A Metro Atlanta developer is prepping to break ground on a new mixed-use project at the southwest corner of Osceola Parkway and Orange Blossom Trail.
SJC Ventures, which specializes in retail and mixed-use development, paid $7.8 million on July 8 for the 16-acre site and received a $33.8 million construction loan for the project dubbed Orange Blossom Plaza.
“The intention is to start construction in mid-August, and it’ll take us about 18 months to start opening our shop tenants and grocery anchor,” SJC Principal Jeff Garrison said. He told GrowthSpotter the firm’s total investment in the project will be about $55 million.

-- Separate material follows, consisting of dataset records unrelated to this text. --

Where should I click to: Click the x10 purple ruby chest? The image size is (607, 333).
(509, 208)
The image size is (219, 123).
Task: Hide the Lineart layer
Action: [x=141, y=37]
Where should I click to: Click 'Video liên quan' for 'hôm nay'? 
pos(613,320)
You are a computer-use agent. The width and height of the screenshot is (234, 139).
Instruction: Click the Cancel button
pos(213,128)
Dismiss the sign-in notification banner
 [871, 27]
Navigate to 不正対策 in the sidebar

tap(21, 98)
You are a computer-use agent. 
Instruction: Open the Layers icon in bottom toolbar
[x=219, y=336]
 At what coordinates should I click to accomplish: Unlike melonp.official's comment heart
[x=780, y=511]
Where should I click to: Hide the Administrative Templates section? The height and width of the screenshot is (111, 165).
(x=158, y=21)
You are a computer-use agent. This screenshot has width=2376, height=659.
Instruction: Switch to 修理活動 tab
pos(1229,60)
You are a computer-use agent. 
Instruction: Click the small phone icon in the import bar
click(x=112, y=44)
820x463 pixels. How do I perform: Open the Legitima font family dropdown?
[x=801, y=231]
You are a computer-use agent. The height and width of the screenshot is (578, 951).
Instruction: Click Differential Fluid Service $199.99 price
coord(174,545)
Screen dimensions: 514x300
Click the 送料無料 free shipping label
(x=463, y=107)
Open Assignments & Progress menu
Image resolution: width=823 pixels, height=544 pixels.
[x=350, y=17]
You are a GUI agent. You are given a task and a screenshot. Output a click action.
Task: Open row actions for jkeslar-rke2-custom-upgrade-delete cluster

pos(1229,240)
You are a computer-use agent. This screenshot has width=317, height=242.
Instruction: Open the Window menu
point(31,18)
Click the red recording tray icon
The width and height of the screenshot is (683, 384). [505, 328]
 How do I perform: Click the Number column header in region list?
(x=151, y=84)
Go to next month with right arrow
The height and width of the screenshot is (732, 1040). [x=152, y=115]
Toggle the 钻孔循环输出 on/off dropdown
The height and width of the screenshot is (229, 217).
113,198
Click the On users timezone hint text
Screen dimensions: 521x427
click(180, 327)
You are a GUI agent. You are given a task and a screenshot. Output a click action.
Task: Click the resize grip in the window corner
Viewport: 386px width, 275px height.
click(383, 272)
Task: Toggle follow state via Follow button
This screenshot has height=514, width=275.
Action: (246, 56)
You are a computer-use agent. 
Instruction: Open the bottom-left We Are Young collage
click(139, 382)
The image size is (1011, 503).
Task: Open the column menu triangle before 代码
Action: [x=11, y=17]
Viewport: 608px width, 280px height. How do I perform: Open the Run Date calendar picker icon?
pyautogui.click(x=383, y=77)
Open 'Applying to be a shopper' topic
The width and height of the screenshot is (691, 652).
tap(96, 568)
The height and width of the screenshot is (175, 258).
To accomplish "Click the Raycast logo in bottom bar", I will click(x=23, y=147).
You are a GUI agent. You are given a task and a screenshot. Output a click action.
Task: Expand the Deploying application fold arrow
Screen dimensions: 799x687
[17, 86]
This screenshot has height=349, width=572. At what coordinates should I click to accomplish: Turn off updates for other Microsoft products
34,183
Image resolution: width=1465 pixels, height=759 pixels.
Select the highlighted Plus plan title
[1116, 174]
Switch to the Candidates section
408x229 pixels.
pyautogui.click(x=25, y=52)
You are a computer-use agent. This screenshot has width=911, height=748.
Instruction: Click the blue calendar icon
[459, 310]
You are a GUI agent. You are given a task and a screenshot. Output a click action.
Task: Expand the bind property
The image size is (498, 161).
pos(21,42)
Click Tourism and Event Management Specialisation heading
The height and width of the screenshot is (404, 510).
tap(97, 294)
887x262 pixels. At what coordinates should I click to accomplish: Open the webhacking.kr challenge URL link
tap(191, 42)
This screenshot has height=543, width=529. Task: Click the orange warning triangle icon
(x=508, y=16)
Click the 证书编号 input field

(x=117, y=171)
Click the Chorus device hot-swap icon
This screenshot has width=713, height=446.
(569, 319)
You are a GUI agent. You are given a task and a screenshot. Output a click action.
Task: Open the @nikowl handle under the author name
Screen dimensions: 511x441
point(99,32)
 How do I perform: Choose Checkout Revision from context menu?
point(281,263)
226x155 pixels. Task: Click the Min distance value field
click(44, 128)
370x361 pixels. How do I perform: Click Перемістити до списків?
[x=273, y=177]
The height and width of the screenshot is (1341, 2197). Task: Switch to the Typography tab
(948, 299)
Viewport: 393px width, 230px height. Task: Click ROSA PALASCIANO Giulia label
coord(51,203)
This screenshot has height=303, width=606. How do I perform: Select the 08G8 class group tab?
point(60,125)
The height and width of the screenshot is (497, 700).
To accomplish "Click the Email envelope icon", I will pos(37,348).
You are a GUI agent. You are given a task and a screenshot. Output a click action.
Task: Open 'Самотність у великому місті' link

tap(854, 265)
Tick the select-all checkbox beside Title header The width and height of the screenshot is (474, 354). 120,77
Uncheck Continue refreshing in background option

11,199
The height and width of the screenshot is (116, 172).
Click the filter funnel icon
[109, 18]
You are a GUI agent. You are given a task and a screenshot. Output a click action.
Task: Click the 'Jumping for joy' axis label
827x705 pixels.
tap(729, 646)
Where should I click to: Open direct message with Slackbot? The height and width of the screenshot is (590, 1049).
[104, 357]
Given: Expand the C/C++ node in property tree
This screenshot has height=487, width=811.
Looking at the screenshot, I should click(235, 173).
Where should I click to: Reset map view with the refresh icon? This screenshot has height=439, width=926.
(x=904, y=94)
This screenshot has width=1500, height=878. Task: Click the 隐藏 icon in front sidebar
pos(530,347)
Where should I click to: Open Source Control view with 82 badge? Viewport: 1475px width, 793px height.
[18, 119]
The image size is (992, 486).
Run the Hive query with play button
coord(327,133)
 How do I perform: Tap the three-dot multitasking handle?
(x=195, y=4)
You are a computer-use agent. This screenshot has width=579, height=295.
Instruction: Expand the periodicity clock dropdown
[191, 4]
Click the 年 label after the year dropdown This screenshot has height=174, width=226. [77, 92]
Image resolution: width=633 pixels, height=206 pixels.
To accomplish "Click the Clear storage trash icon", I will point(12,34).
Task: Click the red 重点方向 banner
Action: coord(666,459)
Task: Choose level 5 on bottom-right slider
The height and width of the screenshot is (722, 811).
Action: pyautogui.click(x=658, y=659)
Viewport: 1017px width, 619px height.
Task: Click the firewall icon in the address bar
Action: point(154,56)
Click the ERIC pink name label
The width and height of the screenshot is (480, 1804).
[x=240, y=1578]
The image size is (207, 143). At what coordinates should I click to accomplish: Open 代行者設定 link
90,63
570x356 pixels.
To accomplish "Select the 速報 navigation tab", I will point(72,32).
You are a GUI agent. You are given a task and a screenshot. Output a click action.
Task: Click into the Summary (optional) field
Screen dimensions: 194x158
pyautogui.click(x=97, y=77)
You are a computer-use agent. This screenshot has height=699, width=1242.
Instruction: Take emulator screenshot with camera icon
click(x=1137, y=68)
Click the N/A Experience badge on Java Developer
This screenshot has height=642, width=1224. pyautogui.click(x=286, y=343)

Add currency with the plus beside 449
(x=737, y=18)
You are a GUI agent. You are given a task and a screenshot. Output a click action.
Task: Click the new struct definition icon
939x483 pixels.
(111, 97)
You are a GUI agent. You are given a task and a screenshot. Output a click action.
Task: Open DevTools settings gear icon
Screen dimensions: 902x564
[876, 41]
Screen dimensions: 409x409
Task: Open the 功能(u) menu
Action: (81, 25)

The land lies within the Osceola Corporate Campus, a massive planned development that was assembled and entitled by Tupperware. In 2019, the company entered into a joint-venture agreement with O’Connor Capital Partners, which had developed the Crosslands and Cinque Terre shopping centers — both on former Tupperware property.

The firm has an approved Site Development Plan calling for a two-phased development that would start with 82,450 square feet of retail and commercial space, anchored by a 43,410-square-foot grocery store. A future phase would be slated for the northeast corner of the parcel and calls for a 5-story office building with 156,120 square feet and an attached, 6-story parking garage with 600 spaces.
Garrison declined to name the anchor tenant, but said it would be an upscale grocer. SJC Ventures and its Chairman, Steve Collins, have completed more than a dozen shopping centers anchored by Whole Foods and have two more in development now in St. Petersburg and Boynton Beach. The Amazon-owned grocer has three stores in the Orlando region, in Winter Park, Doctor Phillips and Altamonte Springs, but none in Osceola County.

“This is such a high-energy corner in Osceola County — it’s going to attract a lot of restaurants, sit down and quick service restaurants, fitness boutiques,” Garrison said. Other potential tenants could include salon/spa services, pet services, pediatric services. “So all those things that that you see at these high energy locations, where you’ve got 75,000 people that pass this site a day. So we’re very excited.”
SJC Ventures also has extensive experience with urban mixed-use developments, including the Interlock and Parkview on Peachtree in downtown Atlanta and Southern Post, a $100 million development in the Atlanta suburb of Roswell.
SJC Ventures will be adding a traffic signal and turn lanes at Orange Blossom Trail and Country Boulevard, which is part of the $2 million investment in traffic improvements. The site plan from Harris Civil Engineers also calls for a deceleration lane and right-in right-out driveway on Osceola Parkway. The developer also will have to spend about $1.5 million to relocate an existing FDOT pond toward the back of the site and build its own stormwater facility on a semi-detached parcel.
“We think that the challenges of developing the site are about to be put to bed,” Garrison said. “There was a time when the engineering challenges didn’t allow for the property to be put into its highest and best use because of the infrastructure cost.”
Hawkins Construction will be the GC.
The Orange Blossom Plaza likely isn’t the only major retail development in the pipeline for the Tupperware area. Just last week, Harris Civil Engineering’s Abdul Alkadry held a pre-application meeting with Osceola County planners to discuss a new commercial project right across the street on the vacant property between Barn and Still streets. He submitted a conceptual site plan on behalf of an unnamed client for a 50,440-square-foot single-tenant commercial building. The project would be served by the new signal at Country Boulevard.
Just south of that, Miami-based Legacy Residential Group has an approved development plan and submitted building permits for a 300-unit apartment community called Legacy Osceola. Last September, the developer paid $4.5 million for the 20-acre site at the intersection of Orange Blossom Trail and Woodland Creek Trail.
Garrison said the new development within the Osceola Corporate Campus and along the Orange Blossom corridor is part of what attracted the firm to this project.
“There are there are a lot of exciting things being worked on in this area,” he said. “That’s part of what attracted us. It’s not only what’s there now but the potential. Our job is to see the future today and what it can be, and so that’s why we’re investing.”
EDITOR’S NOTE: This article has been updated to correct the purchase price of the property.